Polisi Dalami Motif Penganiayaan di Cisarua

Polisi Dalami Motif Penganiayaan di Cisarua
Ilustrasi ( Foto: Istimewa )
Vento Saudale / FER Rabu, 6 Maret 2019 | 21:17 WIB

Bogor, Beritasatu.com - Kapolsek Cisarua, Kompol Nur Ikhsani mengungkapkan, kronologi kasus ditemukannya sepasang pria dan wanita yang bersimbah darah di Kampung Citeko RT03, RW08, Desa Citeko, Kecamatan Cisarua, Kabupaten Bogor, pada Selasa (5/3/2019) malam.

Korban yang diketahui bernama Hendar (54) dan Nurhayati (48) mengalami luka sayatan dan bahkan sebilah pisau masih menancap di tubuh Hendar.

Ikhsani mengatakan sebelum ditemukan warga, diduga kedua korban itu tengah terlibat perkelahian. Mereka saat ini sudah mendapat perawatan di Rumah Sakit Paru Goenawan Padigdo (RSPG) Cisarua.

Salah seorang korban, kata Ikhsani, diduga dijanjikan uang sebesar Rp 2 juta dan kemudian mereka bertemu di sebuah villa di dekat lokasi kejadian.

"Singkat kejadian korban dijanjikan uang 2 juta untuk bertemu di vila kosong di Citeko. Tidak lama kemudian terjadi percekcokan, perkelahian, kejar-kejaran dan selanjutnya ada luka tusuk sayatan di masing-masing korban," ujar Ikhsani kepada Beritasatu.com, Rabu (6/3/2019).

Kemudian, kata Ikhsani, keduanya diamankan oleh warga dan dibawa ke RSPG Cisarua. "Sekilas dari sini mungkin ya mereka berdua diduga ada hubungan, karena sepertinya yang satu mau mengawinkan yang ini mau membantu, jadi ceritanya gitu dikasih Rp 2 juta itu untuk membantu perkawinan keluarganya," kata Ikhsani.

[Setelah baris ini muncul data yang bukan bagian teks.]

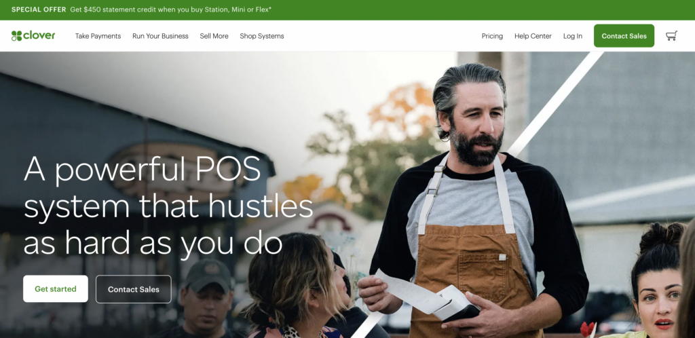Click the white Get started button
Viewport: 695px width, 338px height.
click(x=56, y=289)
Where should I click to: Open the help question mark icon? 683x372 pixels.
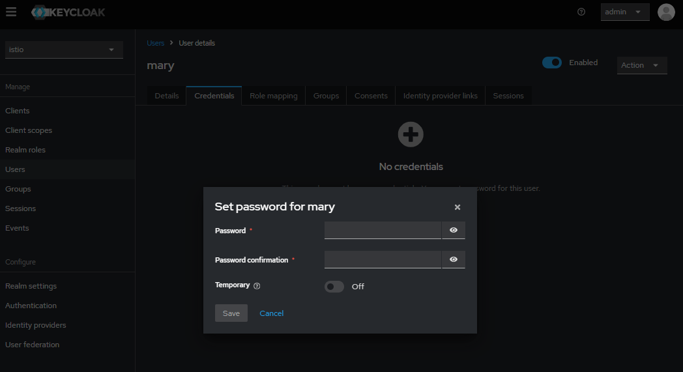coord(581,12)
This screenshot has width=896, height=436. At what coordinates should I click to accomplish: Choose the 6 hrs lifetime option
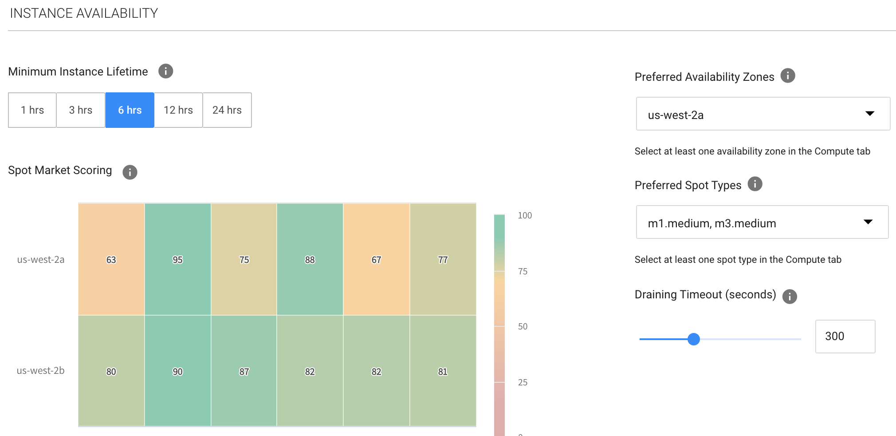(130, 110)
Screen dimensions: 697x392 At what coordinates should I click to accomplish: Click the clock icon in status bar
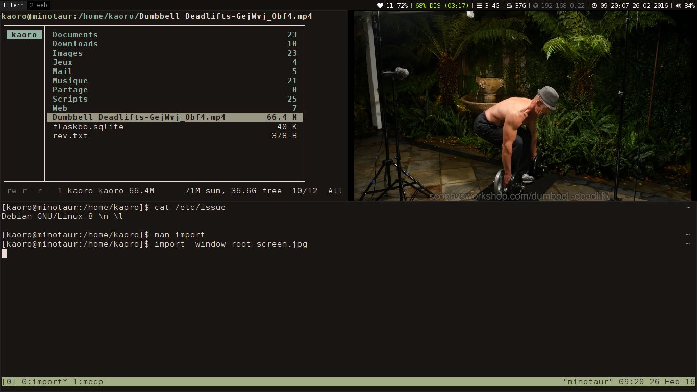click(x=595, y=5)
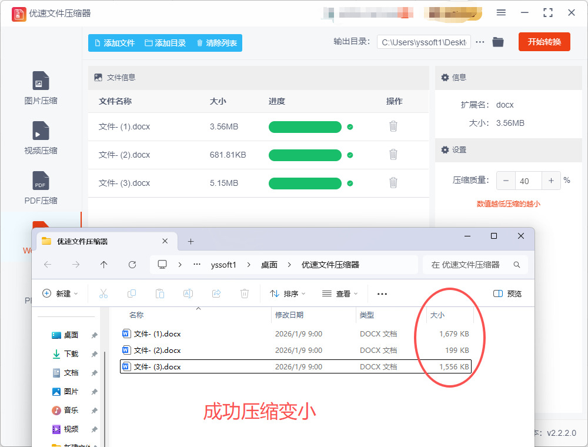The image size is (588, 447).
Task: Remove 文件- (3).docx using trash icon
Action: coord(393,183)
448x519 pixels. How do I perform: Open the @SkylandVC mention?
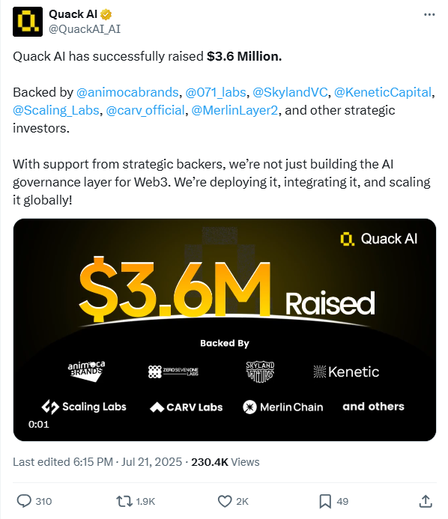click(290, 92)
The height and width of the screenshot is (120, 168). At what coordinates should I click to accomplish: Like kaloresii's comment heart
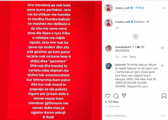162,66
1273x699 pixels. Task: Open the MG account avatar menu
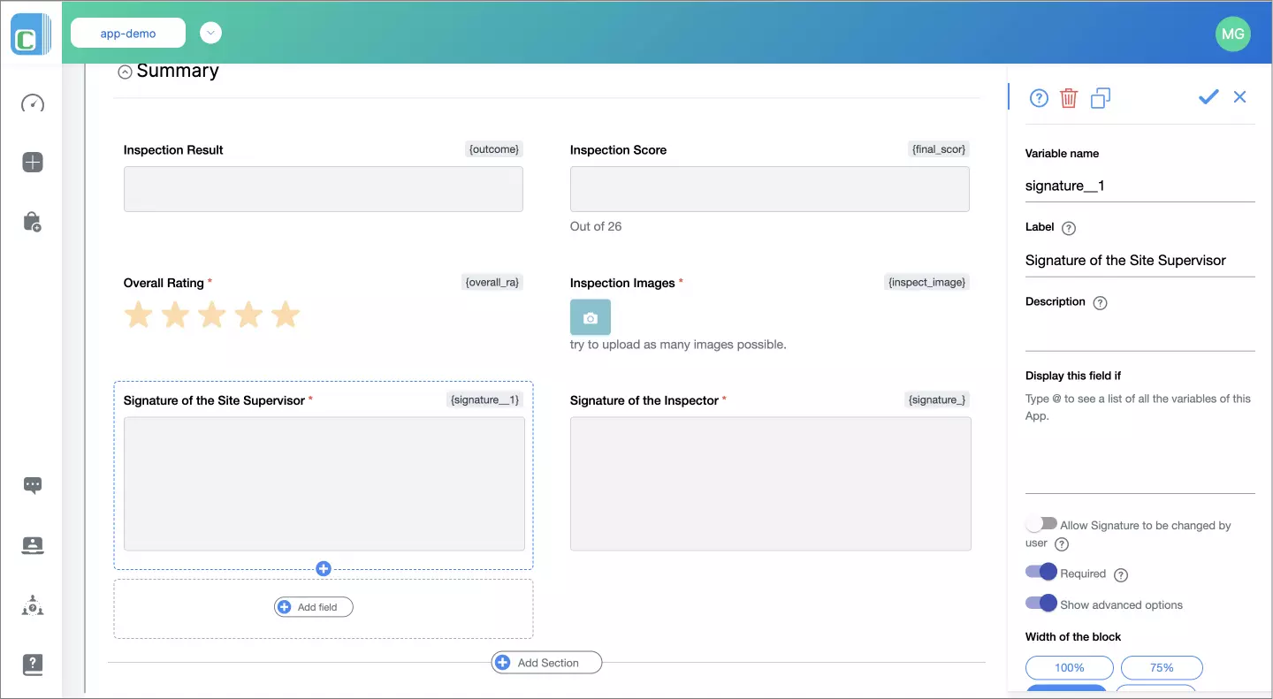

Menurut Ikhsani, pihak kepolisian tengah mendalami motif sebenarnya dari kasus tersebut melalui keterangan para saksi termasuk kedua korban.

"Motif sedang kita dalami. Keduanya masih dalam perawatan. Masih kita dalami nanti kalau dia (korban) udah bisa ditanya," tandas Ikhsani.